──────── Extract ────────

Melbourne: Vitamins A and C complement each other in erasing "memory" associated with DNA, an important effect for improving technologies geared towards regenerative medicine and stem cell therapy, scientists have found.

The two vitamins can enhance success in the challenging process of converting adult cells into stem cells, an international team including researchers from University of Otago in New Zealand have found.

Ordinary adult cells, such as those in the skin or blood, can be artificially coerced in a culture dish to resemble embryos only a few days old.

Since the 2006 discovery that this remarkable reprogramming process is possible, there has been much interest in using induced embryonic stem cells to cure human disease, said Tim Hore from Otago.

"However, hampering these efforts is the reality that adult cells are resistant to changes in their identity, partly because of chemical alterations to their DNA," said Hore, who was previously with the Babraham Institute in the UK.

He said these alterations, known as "DNA methylation" are acquired during development and provide a form of cellular memory that helps cells faithfully maintain a specialised function.

Removal of this memory is critical in order to create a developmentally potent stem cell, or to change one kind of adult cell to another.

──────── Data section ────────

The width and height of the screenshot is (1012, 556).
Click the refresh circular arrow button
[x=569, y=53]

────────
──────── Data section ────────

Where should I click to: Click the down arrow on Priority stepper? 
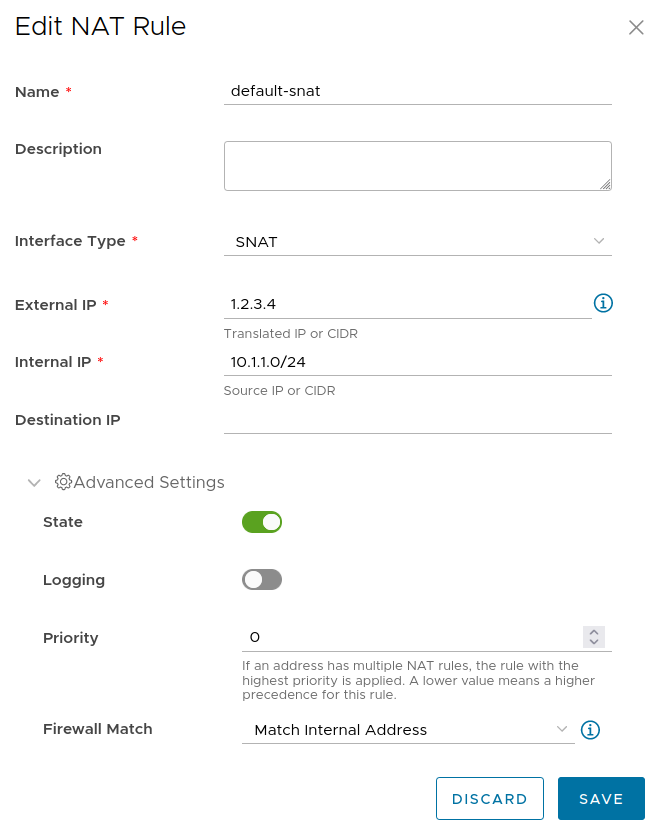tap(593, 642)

────────

**Task description**
Echo the full text about vitamins A and C erasing cellular memory, word for word.

**Written response**
Melbourne: Vitamins A and C complement each other in erasing "memory" associated with DNA, an important effect for improving technologies geared towards regenerative medicine and stem cell therapy, scientists have found.

The two vitamins can enhance success in the challenging process of converting adult cells into stem cells, an international team including researchers from University of Otago in New Zealand have found.

Ordinary adult cells, such as those in the skin or blood, can be artificially coerced in a culture dish to resemble embryos only a few days old.

Since the 2006 discovery that this remarkable reprogramming process is possible, there has been much interest in using induced embryonic stem cells to cure human disease, said Tim Hore from Otago.

"However, hampering these efforts is the reality that adult cells are resistant to changes in their identity, partly because of chemical alterations to their DNA," said Hore, who was previously with the Babraham Institute in the UK.

He said these alterations, known as "DNA methylation" are acquired during development and provide a form of cellular memory that helps cells faithfully maintain a specialised function.

Removal of this memory is critical in order to create a developmentally potent stem cell, or to change one kind of adult cell to another.